▸ THE EXERCISE
Rewrite the rows below, from the line containing "Click the Zip Code optional field" down to the line containing "The width and", replacing "heading" with "title" and leaving everything else as is. Return only those lines.

▸ SUPPLIED DATA
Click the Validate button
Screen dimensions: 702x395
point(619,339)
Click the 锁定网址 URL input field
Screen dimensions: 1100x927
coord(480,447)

* * *

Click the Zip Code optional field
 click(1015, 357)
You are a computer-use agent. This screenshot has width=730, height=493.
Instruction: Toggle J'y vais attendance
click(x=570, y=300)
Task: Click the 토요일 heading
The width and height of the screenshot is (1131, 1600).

▸ THE REPLY
Click the Zip Code optional field
 click(1015, 357)
You are a computer-use agent. This screenshot has width=730, height=493.
Instruction: Toggle J'y vais attendance
click(x=570, y=300)
Task: Click the 토요일 title
The width and height of the screenshot is (1131, 1600).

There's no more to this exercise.